## What to do
Using the listing below, determine the count of lines with the word "will" and reply only with it.

## Data for review
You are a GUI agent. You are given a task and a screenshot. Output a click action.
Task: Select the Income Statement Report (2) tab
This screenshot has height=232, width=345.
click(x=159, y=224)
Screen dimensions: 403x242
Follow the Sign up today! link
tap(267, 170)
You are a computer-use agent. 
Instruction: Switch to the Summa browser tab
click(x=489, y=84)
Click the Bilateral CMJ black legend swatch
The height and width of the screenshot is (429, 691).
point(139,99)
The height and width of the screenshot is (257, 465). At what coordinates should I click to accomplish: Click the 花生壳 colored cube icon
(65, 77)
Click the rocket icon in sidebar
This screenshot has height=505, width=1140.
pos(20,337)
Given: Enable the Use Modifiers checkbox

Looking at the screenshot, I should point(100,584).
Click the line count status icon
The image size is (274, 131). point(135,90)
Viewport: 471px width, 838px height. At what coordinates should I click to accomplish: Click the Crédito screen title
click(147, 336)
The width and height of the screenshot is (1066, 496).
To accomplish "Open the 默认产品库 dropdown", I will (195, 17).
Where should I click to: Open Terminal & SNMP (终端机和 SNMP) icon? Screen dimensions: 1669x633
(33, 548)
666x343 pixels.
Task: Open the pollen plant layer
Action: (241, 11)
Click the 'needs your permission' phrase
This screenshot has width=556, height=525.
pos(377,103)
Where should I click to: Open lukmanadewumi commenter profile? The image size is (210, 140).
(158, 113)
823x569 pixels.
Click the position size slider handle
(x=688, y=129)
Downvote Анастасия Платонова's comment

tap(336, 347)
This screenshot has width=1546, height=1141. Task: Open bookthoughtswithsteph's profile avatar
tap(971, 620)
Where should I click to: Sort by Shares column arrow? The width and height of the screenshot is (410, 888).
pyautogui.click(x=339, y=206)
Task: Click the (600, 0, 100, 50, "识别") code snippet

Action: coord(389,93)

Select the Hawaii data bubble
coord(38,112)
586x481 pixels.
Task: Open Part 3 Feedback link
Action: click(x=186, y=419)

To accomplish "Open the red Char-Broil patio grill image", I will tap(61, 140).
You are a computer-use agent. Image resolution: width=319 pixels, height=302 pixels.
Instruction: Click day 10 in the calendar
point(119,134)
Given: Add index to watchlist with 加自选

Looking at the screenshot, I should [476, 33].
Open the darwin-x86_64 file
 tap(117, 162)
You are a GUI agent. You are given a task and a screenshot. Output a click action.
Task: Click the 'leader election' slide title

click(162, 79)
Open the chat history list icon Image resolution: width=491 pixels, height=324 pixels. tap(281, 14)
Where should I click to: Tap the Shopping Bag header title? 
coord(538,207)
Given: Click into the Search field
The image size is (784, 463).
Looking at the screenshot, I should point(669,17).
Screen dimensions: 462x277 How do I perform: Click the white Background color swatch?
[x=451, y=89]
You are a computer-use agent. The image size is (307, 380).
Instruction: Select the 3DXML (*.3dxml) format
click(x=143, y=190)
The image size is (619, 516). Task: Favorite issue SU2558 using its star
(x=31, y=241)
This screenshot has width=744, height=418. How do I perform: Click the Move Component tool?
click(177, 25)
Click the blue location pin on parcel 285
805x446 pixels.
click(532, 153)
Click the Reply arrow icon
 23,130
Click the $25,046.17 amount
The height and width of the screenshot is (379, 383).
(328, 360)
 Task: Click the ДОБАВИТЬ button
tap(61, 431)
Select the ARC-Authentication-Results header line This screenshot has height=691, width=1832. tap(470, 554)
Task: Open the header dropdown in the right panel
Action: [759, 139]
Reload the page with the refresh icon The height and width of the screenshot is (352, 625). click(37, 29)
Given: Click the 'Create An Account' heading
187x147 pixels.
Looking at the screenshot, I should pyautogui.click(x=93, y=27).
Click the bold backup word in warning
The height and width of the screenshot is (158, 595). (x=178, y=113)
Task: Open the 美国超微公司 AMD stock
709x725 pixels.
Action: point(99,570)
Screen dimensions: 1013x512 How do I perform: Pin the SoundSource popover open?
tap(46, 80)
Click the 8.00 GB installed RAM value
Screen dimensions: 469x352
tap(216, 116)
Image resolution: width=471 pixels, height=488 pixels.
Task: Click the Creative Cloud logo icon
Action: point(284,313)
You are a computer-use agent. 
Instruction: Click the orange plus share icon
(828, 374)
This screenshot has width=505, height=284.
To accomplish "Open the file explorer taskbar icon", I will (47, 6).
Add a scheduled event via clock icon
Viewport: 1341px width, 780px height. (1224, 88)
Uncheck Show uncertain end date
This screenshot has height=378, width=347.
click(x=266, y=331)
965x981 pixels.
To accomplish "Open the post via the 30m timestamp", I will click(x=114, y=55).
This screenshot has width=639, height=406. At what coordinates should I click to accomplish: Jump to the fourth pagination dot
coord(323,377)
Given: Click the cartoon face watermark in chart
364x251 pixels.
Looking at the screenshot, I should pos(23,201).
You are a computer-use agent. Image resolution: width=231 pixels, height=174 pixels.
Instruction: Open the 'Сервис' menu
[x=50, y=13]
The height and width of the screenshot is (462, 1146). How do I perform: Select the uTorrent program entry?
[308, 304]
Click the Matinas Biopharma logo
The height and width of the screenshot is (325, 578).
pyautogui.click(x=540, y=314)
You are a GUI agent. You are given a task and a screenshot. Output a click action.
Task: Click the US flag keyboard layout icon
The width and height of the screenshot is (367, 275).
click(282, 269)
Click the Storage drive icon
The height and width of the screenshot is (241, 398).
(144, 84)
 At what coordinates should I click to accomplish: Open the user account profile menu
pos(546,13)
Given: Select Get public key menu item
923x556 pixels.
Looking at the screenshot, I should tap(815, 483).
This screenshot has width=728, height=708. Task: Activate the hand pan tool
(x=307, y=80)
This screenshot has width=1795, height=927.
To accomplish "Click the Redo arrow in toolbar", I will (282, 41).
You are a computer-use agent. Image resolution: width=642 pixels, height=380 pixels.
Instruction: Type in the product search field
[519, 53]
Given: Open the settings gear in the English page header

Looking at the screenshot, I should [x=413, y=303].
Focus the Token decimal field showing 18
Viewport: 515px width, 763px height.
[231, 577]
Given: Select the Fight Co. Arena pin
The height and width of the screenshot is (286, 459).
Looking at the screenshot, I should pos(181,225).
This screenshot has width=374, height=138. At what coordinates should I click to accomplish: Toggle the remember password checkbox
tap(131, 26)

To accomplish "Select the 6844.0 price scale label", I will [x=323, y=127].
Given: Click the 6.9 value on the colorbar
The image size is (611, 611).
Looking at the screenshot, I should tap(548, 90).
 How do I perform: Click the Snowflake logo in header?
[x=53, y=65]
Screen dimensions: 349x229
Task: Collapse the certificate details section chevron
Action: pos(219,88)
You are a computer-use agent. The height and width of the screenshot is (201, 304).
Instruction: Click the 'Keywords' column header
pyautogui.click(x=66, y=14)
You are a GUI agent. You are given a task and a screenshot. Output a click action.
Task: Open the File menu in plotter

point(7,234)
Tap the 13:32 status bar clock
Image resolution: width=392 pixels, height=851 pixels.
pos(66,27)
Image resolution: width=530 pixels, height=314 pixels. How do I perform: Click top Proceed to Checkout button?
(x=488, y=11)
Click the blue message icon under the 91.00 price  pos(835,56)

## Exercise answer
6